**Potongan Dokumen**
- - - - -

Oleh: Ari J. Palawi
“Mate aneuk meupat jeurat, gadoh adat pat tamita?!”
(Biarlah anak mati terbunuh, tapi adat jangan sampai hilang?!)
— Penegasan adat dalam hikayat Sultan Iskandar Muda, dikutip dalam buku “Inilah Pesan-Pesan Indatu (Nenek Moyang) Orang Aceh”
Dari Legitimasi Simbolik ke Legitimasi Sosial
Keberadaan Wali Nanggroe saat ini sah secara hukum. Ia dilembagakan melalui Qanun, diakui dalam Undang-Undang Pemerintahan Aceh (UUPA), dan dijalankan dalam struktur resmi Pemerintah Aceh. Tetapi sah secara hukum belum tentu berarti legitim secara sosial. Banyak masyarakat — terutama generasi muda, pelaku seni budaya, akademisi, dan masyarakat adat non-dominan — yang masih bertanya: apa arti kehadiran Wali Nanggroe dalam hidup kami?

- - - - -

**Data untuk Diolah**
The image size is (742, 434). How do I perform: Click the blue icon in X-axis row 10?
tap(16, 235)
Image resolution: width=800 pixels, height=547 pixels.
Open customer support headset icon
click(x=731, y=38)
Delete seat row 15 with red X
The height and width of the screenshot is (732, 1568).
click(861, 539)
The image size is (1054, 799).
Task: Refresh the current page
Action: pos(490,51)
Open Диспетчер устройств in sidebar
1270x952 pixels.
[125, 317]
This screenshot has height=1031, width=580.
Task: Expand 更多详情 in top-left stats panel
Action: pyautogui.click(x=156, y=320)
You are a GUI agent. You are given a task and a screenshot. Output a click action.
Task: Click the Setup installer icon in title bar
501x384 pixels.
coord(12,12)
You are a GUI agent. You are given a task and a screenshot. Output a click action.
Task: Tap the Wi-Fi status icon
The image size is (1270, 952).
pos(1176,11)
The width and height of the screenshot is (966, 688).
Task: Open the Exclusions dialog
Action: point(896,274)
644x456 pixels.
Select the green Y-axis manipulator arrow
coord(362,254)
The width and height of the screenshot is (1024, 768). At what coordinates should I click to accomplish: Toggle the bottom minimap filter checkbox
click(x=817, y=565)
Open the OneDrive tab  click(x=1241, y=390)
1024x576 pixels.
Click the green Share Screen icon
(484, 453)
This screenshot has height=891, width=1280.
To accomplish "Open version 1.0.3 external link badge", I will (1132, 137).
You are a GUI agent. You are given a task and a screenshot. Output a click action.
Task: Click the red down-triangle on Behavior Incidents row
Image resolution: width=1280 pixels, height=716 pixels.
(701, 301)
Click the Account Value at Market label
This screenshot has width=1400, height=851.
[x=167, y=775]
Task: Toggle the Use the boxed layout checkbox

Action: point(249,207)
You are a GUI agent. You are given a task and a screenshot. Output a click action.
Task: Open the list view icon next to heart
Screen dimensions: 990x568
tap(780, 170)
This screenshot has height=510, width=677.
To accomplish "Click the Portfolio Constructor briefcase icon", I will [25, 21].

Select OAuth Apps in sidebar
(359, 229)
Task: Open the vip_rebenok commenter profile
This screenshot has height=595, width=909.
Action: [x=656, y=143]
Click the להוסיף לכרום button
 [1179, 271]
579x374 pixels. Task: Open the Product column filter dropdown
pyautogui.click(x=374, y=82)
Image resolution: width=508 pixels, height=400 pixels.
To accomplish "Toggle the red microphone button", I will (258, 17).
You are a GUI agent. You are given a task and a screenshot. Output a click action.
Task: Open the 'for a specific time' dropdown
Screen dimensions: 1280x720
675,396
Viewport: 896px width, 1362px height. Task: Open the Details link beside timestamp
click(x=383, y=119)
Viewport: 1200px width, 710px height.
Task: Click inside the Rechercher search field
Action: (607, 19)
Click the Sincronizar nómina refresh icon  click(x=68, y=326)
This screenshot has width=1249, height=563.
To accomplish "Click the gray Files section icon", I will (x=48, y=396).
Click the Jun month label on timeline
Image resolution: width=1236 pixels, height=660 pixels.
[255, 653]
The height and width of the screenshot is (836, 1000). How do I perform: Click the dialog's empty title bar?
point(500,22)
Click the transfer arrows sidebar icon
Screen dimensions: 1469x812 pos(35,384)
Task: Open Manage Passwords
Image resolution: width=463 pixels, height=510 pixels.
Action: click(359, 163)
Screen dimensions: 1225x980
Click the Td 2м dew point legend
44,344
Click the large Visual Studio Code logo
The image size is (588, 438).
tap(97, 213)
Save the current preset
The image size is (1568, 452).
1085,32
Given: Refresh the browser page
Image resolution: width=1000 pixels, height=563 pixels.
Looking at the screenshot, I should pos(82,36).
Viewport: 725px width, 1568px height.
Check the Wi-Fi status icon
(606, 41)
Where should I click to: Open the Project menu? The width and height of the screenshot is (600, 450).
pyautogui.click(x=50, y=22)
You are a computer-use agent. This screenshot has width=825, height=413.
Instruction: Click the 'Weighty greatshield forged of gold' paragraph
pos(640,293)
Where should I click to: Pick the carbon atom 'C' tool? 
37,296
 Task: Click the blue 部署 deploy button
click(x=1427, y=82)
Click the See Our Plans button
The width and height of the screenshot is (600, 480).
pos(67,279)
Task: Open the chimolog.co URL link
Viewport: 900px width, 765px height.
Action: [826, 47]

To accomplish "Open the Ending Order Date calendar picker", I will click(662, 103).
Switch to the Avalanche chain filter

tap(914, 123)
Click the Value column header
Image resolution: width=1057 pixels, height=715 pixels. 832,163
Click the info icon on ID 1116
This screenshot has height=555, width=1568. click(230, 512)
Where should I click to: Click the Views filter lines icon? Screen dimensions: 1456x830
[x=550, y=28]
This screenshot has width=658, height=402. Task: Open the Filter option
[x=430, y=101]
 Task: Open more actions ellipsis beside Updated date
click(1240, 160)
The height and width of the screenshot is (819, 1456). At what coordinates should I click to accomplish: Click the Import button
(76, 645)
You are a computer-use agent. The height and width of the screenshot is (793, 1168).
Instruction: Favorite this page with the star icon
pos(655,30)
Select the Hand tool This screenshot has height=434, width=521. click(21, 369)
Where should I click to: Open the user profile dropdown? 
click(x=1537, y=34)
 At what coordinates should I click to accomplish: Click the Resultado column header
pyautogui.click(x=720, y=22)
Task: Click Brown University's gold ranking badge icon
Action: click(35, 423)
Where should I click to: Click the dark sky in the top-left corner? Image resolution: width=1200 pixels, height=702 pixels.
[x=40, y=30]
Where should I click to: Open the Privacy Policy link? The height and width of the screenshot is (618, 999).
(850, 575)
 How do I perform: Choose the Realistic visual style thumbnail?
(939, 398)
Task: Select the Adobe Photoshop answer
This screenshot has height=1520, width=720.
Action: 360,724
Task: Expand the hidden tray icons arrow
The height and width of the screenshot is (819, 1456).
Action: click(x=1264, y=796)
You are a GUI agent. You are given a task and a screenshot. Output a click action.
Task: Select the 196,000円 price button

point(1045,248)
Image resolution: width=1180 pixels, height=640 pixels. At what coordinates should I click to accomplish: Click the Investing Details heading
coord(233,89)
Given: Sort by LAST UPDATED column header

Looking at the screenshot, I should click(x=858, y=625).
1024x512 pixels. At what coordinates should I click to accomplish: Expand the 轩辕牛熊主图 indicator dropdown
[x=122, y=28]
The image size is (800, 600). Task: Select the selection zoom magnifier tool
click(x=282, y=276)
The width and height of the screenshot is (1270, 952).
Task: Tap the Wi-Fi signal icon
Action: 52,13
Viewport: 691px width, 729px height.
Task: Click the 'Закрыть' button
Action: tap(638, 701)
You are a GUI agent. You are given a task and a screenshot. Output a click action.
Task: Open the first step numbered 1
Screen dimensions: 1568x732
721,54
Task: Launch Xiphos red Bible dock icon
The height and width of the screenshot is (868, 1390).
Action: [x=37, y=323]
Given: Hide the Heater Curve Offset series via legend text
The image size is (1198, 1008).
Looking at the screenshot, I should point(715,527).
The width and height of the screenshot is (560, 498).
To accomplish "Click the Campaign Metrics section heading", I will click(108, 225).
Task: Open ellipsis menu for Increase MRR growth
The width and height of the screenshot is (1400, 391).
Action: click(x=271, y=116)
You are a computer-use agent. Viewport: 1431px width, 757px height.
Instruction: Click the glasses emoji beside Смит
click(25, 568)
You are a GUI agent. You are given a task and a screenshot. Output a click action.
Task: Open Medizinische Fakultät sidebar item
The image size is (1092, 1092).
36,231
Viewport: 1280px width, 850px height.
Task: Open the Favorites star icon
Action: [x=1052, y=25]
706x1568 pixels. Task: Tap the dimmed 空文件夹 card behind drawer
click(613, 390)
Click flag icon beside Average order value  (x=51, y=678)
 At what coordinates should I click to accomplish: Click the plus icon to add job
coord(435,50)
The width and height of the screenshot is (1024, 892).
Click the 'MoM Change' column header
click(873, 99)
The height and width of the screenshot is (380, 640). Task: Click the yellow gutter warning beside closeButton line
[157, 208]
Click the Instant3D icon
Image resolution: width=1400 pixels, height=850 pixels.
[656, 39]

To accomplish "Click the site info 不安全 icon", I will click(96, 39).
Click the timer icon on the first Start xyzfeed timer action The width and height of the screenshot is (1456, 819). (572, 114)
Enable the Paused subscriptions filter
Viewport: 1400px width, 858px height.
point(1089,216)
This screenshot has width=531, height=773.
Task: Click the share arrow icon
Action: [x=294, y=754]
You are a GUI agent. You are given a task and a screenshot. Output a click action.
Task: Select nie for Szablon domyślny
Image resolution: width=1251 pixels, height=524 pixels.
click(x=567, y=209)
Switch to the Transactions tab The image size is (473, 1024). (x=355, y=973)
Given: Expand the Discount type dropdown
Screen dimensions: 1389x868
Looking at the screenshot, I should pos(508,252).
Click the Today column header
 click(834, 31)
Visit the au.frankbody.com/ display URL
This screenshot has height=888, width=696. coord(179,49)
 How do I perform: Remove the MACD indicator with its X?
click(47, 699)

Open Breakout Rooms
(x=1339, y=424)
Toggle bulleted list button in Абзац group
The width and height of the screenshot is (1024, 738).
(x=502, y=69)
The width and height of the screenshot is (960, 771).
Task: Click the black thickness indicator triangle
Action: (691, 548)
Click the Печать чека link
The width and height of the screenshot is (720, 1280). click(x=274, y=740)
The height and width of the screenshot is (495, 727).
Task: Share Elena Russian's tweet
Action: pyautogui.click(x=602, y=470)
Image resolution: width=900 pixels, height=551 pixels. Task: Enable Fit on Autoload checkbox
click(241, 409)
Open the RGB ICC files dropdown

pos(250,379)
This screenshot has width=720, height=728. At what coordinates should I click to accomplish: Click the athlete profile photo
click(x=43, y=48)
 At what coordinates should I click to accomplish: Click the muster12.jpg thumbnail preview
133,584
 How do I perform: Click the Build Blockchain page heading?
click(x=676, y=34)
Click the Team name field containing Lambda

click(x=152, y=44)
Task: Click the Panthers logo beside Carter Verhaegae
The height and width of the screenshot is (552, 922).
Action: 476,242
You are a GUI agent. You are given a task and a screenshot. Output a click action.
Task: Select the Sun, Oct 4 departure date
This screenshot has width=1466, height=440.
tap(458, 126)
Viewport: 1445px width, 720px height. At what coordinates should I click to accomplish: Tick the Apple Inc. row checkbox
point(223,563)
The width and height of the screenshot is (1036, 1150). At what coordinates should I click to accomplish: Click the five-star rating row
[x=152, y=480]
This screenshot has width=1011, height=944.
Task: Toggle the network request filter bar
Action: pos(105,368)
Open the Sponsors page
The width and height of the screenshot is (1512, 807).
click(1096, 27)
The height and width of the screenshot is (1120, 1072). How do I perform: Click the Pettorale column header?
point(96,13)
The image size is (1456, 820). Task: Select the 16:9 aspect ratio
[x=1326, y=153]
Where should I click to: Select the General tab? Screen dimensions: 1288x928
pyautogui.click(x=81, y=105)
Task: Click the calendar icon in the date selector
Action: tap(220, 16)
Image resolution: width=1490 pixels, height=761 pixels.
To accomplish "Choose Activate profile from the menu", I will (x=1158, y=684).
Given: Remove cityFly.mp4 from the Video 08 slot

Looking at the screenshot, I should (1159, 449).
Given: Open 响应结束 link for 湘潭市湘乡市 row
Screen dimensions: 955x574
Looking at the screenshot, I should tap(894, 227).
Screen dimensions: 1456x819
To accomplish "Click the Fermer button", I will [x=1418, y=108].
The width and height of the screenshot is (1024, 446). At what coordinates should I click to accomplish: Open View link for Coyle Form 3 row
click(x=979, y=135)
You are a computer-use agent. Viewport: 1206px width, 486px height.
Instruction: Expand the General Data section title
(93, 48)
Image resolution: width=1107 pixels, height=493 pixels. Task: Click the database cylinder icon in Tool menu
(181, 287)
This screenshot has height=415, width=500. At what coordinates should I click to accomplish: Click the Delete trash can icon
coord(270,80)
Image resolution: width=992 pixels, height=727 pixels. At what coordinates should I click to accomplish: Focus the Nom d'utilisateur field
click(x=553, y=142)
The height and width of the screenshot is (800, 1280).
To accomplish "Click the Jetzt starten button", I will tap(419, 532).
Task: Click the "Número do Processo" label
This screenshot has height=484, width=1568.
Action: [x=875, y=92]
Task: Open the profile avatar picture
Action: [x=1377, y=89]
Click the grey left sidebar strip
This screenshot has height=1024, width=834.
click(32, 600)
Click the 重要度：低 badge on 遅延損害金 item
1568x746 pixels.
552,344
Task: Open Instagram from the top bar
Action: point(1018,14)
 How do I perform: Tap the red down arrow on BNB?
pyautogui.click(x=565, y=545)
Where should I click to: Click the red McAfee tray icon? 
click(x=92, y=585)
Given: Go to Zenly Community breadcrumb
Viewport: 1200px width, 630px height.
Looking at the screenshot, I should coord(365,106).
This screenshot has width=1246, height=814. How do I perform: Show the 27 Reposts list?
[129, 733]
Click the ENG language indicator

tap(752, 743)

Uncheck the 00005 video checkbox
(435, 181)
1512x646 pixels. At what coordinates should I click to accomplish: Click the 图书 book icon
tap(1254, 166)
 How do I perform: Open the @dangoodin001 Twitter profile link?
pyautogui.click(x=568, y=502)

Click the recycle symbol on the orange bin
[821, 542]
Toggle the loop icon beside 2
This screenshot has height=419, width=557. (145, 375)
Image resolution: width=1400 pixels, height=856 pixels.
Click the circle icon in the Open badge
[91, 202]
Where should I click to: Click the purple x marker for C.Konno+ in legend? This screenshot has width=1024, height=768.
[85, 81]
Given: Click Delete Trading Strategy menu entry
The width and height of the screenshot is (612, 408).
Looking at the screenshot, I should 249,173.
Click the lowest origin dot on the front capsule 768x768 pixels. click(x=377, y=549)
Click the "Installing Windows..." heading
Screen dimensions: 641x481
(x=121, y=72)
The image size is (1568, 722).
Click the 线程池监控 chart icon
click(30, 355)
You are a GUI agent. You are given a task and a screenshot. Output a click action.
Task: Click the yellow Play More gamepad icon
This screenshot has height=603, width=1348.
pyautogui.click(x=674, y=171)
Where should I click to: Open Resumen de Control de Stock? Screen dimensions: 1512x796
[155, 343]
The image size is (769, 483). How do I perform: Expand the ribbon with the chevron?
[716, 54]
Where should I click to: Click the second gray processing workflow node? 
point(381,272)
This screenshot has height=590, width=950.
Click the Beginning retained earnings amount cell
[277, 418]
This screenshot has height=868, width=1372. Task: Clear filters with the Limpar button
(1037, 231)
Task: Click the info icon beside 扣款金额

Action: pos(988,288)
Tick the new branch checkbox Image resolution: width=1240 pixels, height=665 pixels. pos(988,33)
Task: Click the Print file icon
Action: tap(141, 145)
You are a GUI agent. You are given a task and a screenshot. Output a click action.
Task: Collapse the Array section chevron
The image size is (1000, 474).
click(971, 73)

- - - - -

**Tugas yang Dikerjakan**
**a.** Masukkan baris-baris catatan ke dalam daftar bernomor tanpa baris kosong, mulai dari baris yang memuat "1024x576 pixels." dan berakhir di baris yang memuat "will (258, 17).".
**b.** Teruskan tulisan tentang legitimasi Wali Nanggroe di Aceh setelah kalimat terakhirnya.

**Jawaban Tiap Tugas**
**a.**
1. 1024x576 pixels.
2. Click the green Share Screen icon
3. (484, 453)
4. This screenshot has height=891, width=1280.
5. To accomplish "Open version 1.0.3 external link badge", I will (1132, 137).
6. You are a GUI agent. You are given a task and a screenshot. Output a click action.
7. Task: Click the red down-triangle on Behavior Incidents row
8. Image resolution: width=1280 pixels, height=716 pixels.
9. (701, 301)
10. Click the Account Value at Market label
11. This screenshot has width=1400, height=851.
12. [x=167, y=775]
13. Task: Toggle the Use the boxed layout checkbox
14. Action: point(249,207)
15. You are a GUI agent. You are given a task and a screenshot. Output a click action.
16. Task: Open the list view icon next to heart
17. Screen dimensions: 990x568
18. tap(780, 170)
19. This screenshot has height=510, width=677.
20. To accomplish "Click the Portfolio Constructor briefcase icon", I will [25, 21].
21. Select OAuth Apps in sidebar
22. (359, 229)
23. Task: Open the vip_rebenok commenter profile
24. This screenshot has height=595, width=909.
25. Action: [x=656, y=143]
26. Click the להוסיף לכרום button
27.  [1179, 271]
28. 579x374 pixels. Task: Open the Product column filter dropdown
29. pyautogui.click(x=374, y=82)
30. Image resolution: width=508 pixels, height=400 pixels.
31. To accomplish "Toggle the red microphone button", I will (258, 17).

**b.**
Pertanyaan ini bukan bentuk perlawanan, melainkan isyarat bahwa legitimasi simbolik tidak cukup. Penghormatan kultural tidak lahir dari struktur formal, tetapi dari hubungan hidup antara lembaga dan masyarakat. Tanpa keterlibatan aktif, tanpa kehadiran nyata di tengah peristiwa sosial dan dinamika kebudayaan sehari-hari, simbol akan kehilangan makna, dan legitimasi akan merosot menjadi seremonial belaka.
Artinya, Kelembagaan Wali Nanggroe perlu melampaui batas-batas protokoler. Ia harus menyeberang dari ruang formal ke ruang sosial — dari podium ke panggung rakyat, dari seremoni ke aksi. Legitimasi sosial hanya akan tumbuh bila masyarakat merasa bahwa lembaga ini mendengar mereka, memahami mereka, dan memperjuangkan apa yang mereka nilai penting.
Langkah-langkah berikut dapat menjadi penanda pergeseran tersebut:
- Menginisiasi dialog publik rutin lintas etnis dan generasi di seluruh wilayah Aceh.
- Terlibat langsung dalam mediasi konflik berbasis adat dan budaya yang kerap muncul di komunitas.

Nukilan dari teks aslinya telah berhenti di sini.